3.3.3.8 Empfehlungen der
Enquete-Kommission44
Empfehlung
3-11 Erhaltung der
Flexibilität
In Bezug auf die
laufenden GATS-Verhandlungen sollte die Flexibilität des
Abkommens erhalten bleiben und noch verstärkt werden. Dies
betrifft zum einen die souveräne Entscheidung der
WTO-Mitglieder, welche Sektoren sie in welchem Ausmaß für
ausländische Anbieter öffnen wollen. Zum anderen
beinhaltet es das Recht, einzelne Sektoren von den
GATS-Verpflichtungen auszunehmen. Dabei darf auf einzelne Staaten
kein Druck zur Liberalisierung ausgeübt werden.

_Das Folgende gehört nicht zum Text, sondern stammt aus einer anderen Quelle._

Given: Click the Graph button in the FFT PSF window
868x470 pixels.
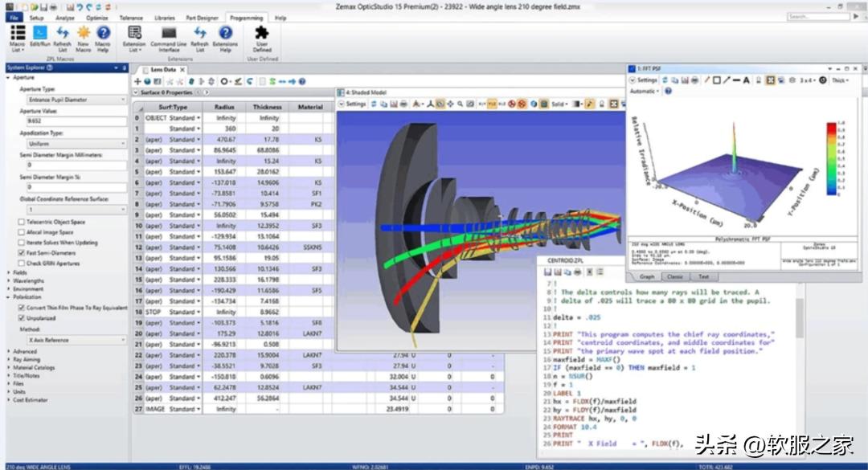Looking at the screenshot, I should [x=647, y=276].
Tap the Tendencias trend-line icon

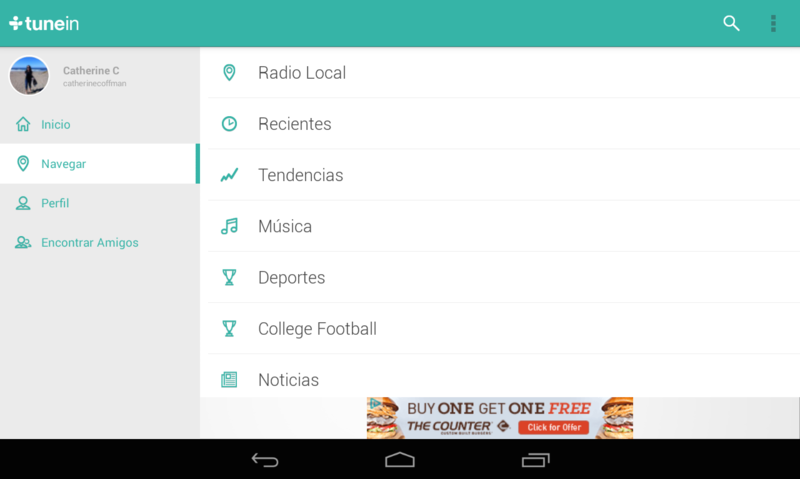(229, 175)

GATS-Verpflichtungen müssen die Möglichkeit
einschließen, Modelle (z. B. zu Public Private Partnership) zu
erproben und spezifische Verpflichtungen zurückzunehmen, wenn
die damit verbundenen Erwartungen nicht realisiert werden
können.
Empfehlung 3-12
Folgeabschätzungen vor
Übernahme weiterer Verpflichtungen
Überprüfung
der möglichen Folgen neuer Verpflichtungen vor der
Übernahme weiterer Liberalisierungsverpflichtungen bei den
GATS-Verhandlungen. Erst nach Vorlage derartiger
Folgeabschätzungen und der öffentlichen Diskussion ihrer
Ergebnisse mit allen relevanten Stakeholdern soll über die
Übernahme weiterer Liberalisierungsverpflichtungen entschieden
werden.
In der Folgeabschätzung sollten
folgende Fragen beantwortet werden:
Welche Veränderungen der
Marktstrukturen (Monopole, Oligopole etc.) sind zu erwarten?
Ergeben sich Einschränkungen staatlicher
Wettbewerbskontrolle?
Wie verändern sich Kosten und
Preise?
Wie verändert sich die
Wettbewerbsfähigkeit nationaler Anbieter?
Sind Gemeinwohlverpflichtungen, wie
sie z. B. bei einigen Leistungen der Daseinsvorsorge auferlegt
werden, betroffen?
Welche Beschäftigungswirkungen
sind in den betroffenen Sektoren zu erwarten, z. B.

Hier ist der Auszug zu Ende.